C’est pop, c’est coloré, c’est dans l’air du temps : comme ces tubes qui tournent en boucle pendant un été, et portent à jamais en eux le souvenir nostalgique d’un passé révolu, Les Reines du drame d’Alexis Langlois nous laisse en tête des hectolitres de paillettes et quelques chansons façon scies, qui nous reviennent sur les lèvres à la moindre occasion. Le plus emblématique, « Pas touche », réunit en trois minutes tous les motifs du film, dont il offre un résumé virevoltant. Vraie fausse mièvrerie, curseurs poussés à fond, sens du rythme et du style.
Partant de là, deux solutions : comme le dit en préambule le personnage interprété par Bilal Hassani (dans un rôle qui élève l’autodérision au rang d’art), si l’on n’aime pas les drames qui en font des tonnes, mieux vaut passer son chemin. Mais si on est friand de romantisme débridé, de sentiments sans cesse exacerbés, et d’une grosse louche de n’importe quoi, il ne faut surtout pas rater ce film pour lequel le « too much » est une raison d’être.
Il faut dire qu’Alexis Langlois est loin d’en être à son coup d’essai dans le genre. Ses courts métrages, parmi lesquels les inénarrables De la terreur, mes sœurs ou À ton âge le chagrin c’est vite passé, revendiquaient déjà un goût certain pour le pastiche, l’outrance et la provocation. Chantre d’un cinéma queer qui ne s’excuse pas d’exister, il s’approprie les codes du mélodrame ou de la comédie romantique et/ou musicale pour mieux les dépoussiérer.

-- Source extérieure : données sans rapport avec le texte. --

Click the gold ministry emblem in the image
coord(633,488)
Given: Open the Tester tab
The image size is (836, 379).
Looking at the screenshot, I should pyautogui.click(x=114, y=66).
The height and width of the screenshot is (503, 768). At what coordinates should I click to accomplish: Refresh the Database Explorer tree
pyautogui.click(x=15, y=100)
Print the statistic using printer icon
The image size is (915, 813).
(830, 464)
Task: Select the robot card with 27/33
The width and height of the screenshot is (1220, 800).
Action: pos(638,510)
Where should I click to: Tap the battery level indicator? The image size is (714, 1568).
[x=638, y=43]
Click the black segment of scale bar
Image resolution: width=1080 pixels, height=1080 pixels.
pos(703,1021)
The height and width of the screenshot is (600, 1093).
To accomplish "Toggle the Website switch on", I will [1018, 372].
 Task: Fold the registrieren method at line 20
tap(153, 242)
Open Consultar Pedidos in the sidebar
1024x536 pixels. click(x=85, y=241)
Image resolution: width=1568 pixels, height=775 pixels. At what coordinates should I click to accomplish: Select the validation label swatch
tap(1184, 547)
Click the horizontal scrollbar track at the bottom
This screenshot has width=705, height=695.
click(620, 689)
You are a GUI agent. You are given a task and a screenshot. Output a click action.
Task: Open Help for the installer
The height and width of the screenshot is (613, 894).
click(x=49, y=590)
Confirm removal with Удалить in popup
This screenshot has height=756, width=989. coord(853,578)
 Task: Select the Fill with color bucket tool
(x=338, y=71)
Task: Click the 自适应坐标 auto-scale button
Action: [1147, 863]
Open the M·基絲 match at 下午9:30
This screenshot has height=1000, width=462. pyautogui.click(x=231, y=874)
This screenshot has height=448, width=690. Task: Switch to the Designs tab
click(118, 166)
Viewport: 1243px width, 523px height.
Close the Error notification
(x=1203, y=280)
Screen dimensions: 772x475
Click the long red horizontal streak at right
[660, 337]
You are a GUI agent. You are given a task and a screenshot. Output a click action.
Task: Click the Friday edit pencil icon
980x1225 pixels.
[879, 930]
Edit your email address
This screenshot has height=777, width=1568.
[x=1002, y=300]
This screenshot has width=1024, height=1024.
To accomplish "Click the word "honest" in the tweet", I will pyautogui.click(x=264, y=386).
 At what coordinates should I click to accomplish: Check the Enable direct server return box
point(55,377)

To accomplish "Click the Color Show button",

Pour Les Reines du drame, il transpose son univers et ses motifs favoris dans un format long qui peut parfois sembler très, très long, mais qui assume ses excès en tout genre et se joue des clichés avec une audace salutaire. Le sujet du film tient sur un post-it : une histoire d’amour exaltée entre deux jeunes chanteuses des années 2000 que tout semble pourtant opposer, sur fond de parodie de télé-réalité.
Mais si les montagnes émotionnelles traversées par les personnages nous évoquent irrémédiablement Les Feux de l’amour (et Alexis Langlois revendique d’ailleurs de puiser une partie de son inspiration dans la pop culture télévisuelle), ce sont surtout les chansons créées pour le film qui en font tout le sel (« Pas touche », donc, mais aussi « Go musclée », « Bikeuse amoureuse » ou encore « Fistée jusqu’au coeur »). Le tout sublimé par un casting 5 étoiles qui en jette, d’Asia Argento à Alma Jodorowsky en passant par Raya Martigny et Dustin Muchuwitz, sans oublier les deux rôles titres Louiza Aura et Gio Ventura et Rebeka Warrior et Yelle à la musique.
Alors, oui, le film déborde de tout (d’émotions, de larmes, de caricatures et de coolitude appuyée), néanmoins il le fait avec une sincérité désarmante, et l’ambition louable de réveiller le spectateur comme le cinéma français. De ce point de vue-là au moins, c’est une totale réussite, tant il nous emporte dans un tourbillon certes hautement imparfait, mais joyeusement rafraichissant.
Fiche technique
Les Reines du drame d'Alexis Langlois (2024)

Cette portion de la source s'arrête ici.